Entenda: Pesquisa estima que volta às aulas pode causar infecção de até 46% de alunos por Covid

A secretaria de educação do Maranhão, antes da pandemia, realizava um trabalho, em parceria com o Unicef, que virou referência para combater a evasão de alunos. Tratava-se de fazer uma busca ativa em que um cadastro com alunos com potencial de evasão ou evadidos é criado, e um sistema o acompanha de forma a evitar que o estudante abandone a escola. O último recurso era um profissional ir até a casa do aluno para conversar com ele e com a família. Com a pandemia, esse trabalho foi interrompido.

— O impacto da pandemia na educação será muito grande. Podemos ver trabalhos de anos indo embora — afirma Camarão.

As histórias dos estudantes Erica Mendes e Artur Ferreira exemplificam esse cenário. Ele, que sonha em ser programador, teve um mês de interrupção de atividades, mas relata que, logo depois, as atividades continuaram. Ela, no 2º ano do ensino médio, estava sem celular e não conseguia usar o dos pais. Recentemente, sua mãe conseguiu comprar um aparelho e, agora, ela tenta recuperar o tempo perdido. Ambos são alunos da rede estadual do Maranhão.

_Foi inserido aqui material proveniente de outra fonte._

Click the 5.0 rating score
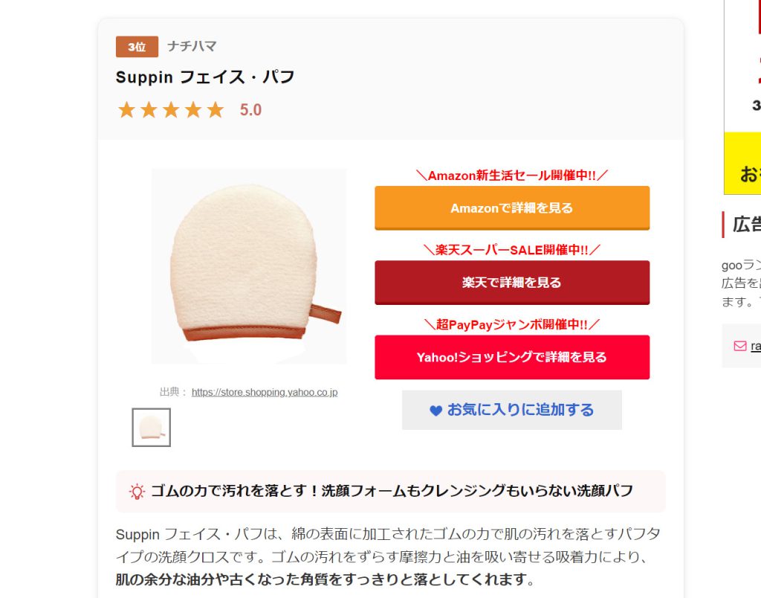761x598 pixels. pyautogui.click(x=250, y=110)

— Eu vou ter que correr para recuperar o tempo perdido. Vou ter que conversar com os professores para eles me ajudarem. Os professores estão entrando em contato para que a gente não abandone — afirma Erica.

O papel dos professores nesse processo também é destacado por Artur.

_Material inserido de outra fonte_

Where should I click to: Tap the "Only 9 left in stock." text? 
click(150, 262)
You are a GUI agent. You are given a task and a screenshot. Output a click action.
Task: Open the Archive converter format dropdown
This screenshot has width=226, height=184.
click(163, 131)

— É impressionante o profissionalismo deles. Eles estão fazendo de tudo para conseguir estar o máximo com a gente — relata o estudante que era do ensino integral.

Para Wilson Chagas, gestor da escola Maria José Aragão, onde Erica estuda, esse quadro de desigualdade ficou mais evidente.

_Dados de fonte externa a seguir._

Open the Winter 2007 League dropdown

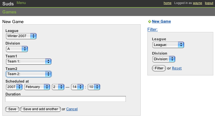click(21, 36)
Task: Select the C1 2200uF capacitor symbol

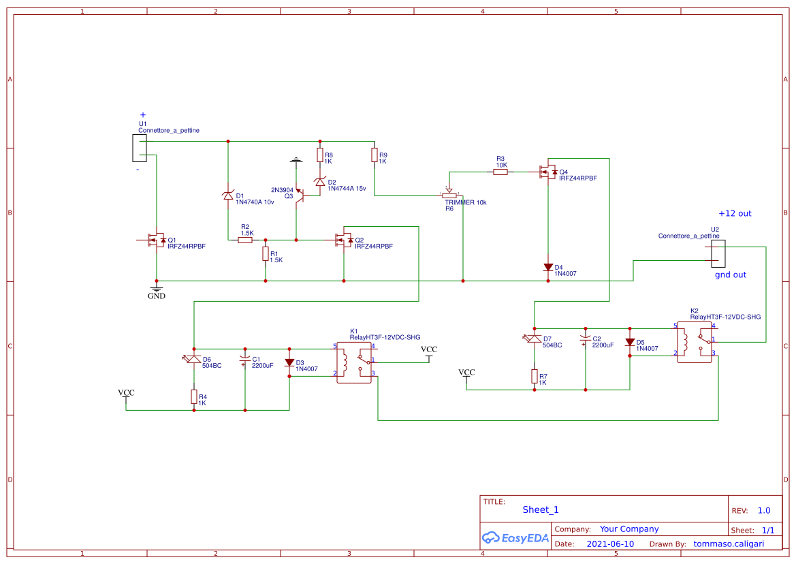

— Não foi nada fácil (retornar as aulas de forma remota). É uma escola pública e de periferia e temos um problema grave de desigualdade. A pandemia evidenciou cada vez mais o quadro como um todo. Jovens que não têm acesso à internet, com as famílias desestruturadas, muitos sem celular... Mas, começamos a fazer esse trabalho pedagógico através de grupos de Whatsapp e Instagram, que são mais fáceis de os alunos acessarem — conta.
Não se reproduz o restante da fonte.